Stored data:
»»
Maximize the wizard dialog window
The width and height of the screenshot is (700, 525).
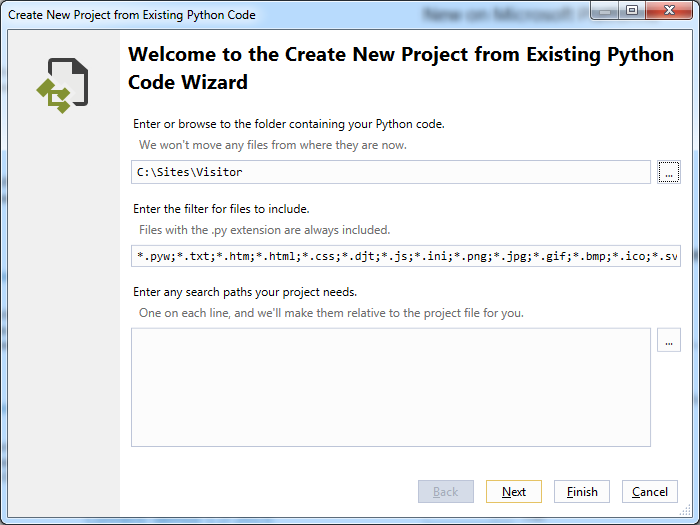(632, 11)
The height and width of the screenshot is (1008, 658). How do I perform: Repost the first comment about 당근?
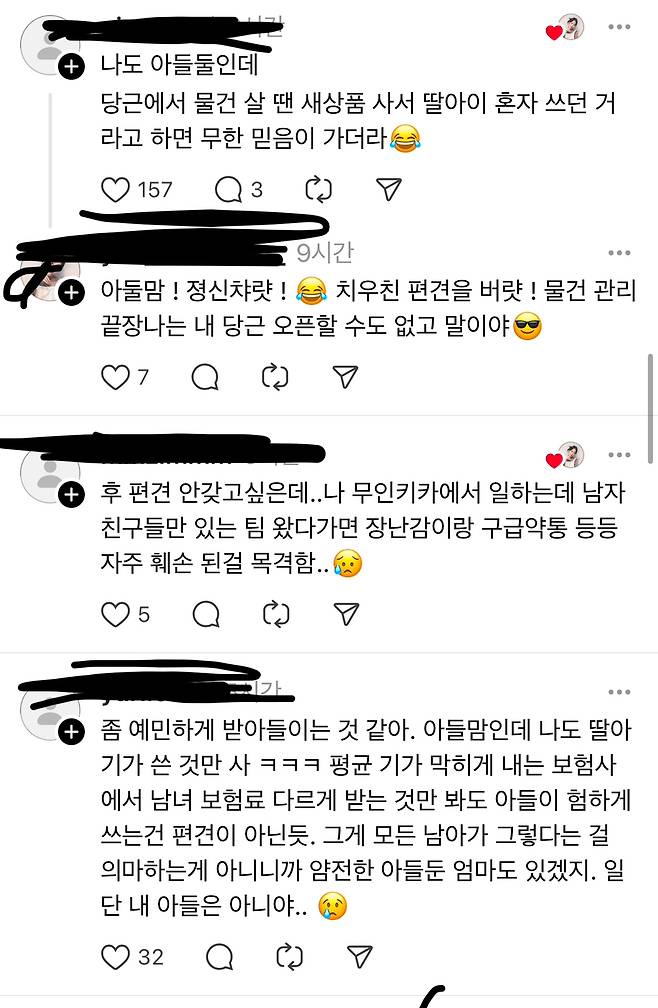tap(319, 190)
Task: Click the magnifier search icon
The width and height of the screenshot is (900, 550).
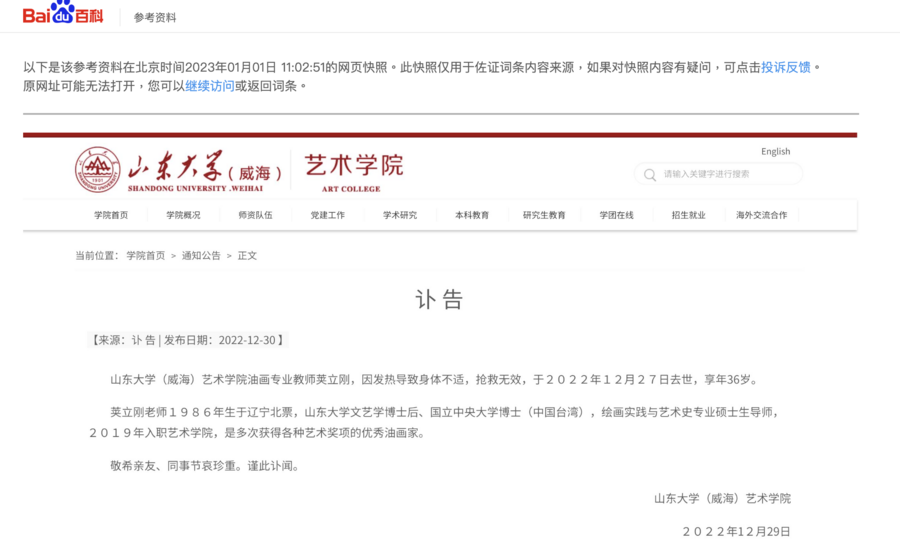Action: (x=650, y=175)
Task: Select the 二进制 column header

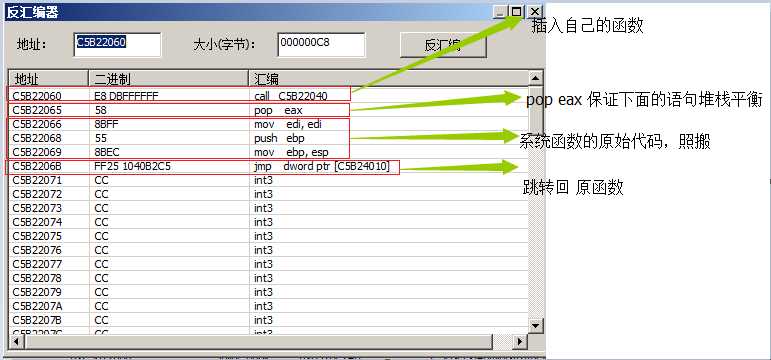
««
Task statement ->
Copy out all the records exactly, excluding pictures.

Problem solution ->
Maximize the wizard dialog window
The width and height of the screenshot is (700, 525).
(632, 11)
The height and width of the screenshot is (1008, 658). How do I perform: Repost the first comment about 당근?
tap(319, 190)
Task: Click the magnifier search icon
The width and height of the screenshot is (900, 550).
Action: (x=650, y=175)
Task: Select the 二进制 column header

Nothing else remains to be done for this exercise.